Keystone
CINA
15.06.2021 - 18:100
Aggiornamento : 18:55

Quel reattore problematico in Cina che imbarazza la Francia

La fuga di gas radioattivo a Taishan, denunciata dagli Usa, è una doppia gaffe per Parigi. Ecco perché

PECHINO - Sta continuando a far parlare di sé una fuga avvenuta in una centrale nucleare in Cina, per la precisione a Taishan. A venire rilasciato all'interno di uno dei reattori, alcuni gas nobili che sono rimasti imprigionati nell'involucro di protezione in cemento armato, e sono poi stati in parte rilasciati nell'atmosfera. 

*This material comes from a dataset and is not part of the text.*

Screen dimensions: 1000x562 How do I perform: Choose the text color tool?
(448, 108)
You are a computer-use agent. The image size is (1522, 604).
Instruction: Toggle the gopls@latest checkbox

Secondo chi questi impianto lo gestisce non ci sarebbe niente di particolarmente fuori norma: «Le misurazioni confermano che non vi sono stati danni ambientali», conferma l'azienda elettrica cinese. Ma - al di là delle preoccupazioni ecologiche - la cosa interessante di questa faccenda riguarda le implicazioni politiche internazionali, che sono diverse.

In primo luogo, a dare per prima la notizia questo lunedì è stata la CNN, attraverso alcune indiscrezioni concesse da un'azienda americana che partecipa nella gestione della struttura. La testata americana, citando il rapporto, non ha esitato a parlare di «minaccia radioattiva imminente», puntando il dito non solo contro la Cina (con la quale i rapporti sono già tesi) ma anche contro la Francia, che gestisce l'impianto - pare aumentando temporaneamente la tolleranza per le emissioni radioattive - e che al governo cinese ha venduto 2 reattori installati proprio a Taishan.

E proprio con la Francia, la faccenda si infittisce. Se, da una parte l'amministrazione Biden - dopo diverse riunioni del consiglio di sicurezza - ha minimizzato il grado della minaccia, dall'altra Parigi - che non aveva avvisato prima Pechino di quanto successo - si è trovata costretta a fare mea culpa. Uno smacco di politica estera non trascurabile (anche visto l'investimento miliardario da parte della Cina per l'acquisto dei reattori).

Un'altra parte della cattiva figura riguarda invece le questioni di politica energetica interna alla Francia, paese particolarmente legato al nucleare e dove Electricité de France sperava di poter presto costruire altri reattori come quelli venduti alla Cina.

Tanto più che quello di Taishan è già il secondo problema registrato, l'altro - più lieve - si era verificato lo scorso marzo, scrive il portale d'informazione italiano Open. Insomma, non proprio un biglietto da visita invitante per un prodotto di questo tipo.

Tanto che, sulla questione, è dovuta intervenire anche la ministra per la Transizione ecologica francese Barbara Pompili che, come scrive Le Monde, ha messo prudentemente le mani avanti sul fatto che la Francia «non deve prendere decisioni affrettate riguardante il nostro futuro con il nucleare», ha dichiarato Pompili, «un evento come questo non deve avere ripercussioni sulla nostra politica energetica».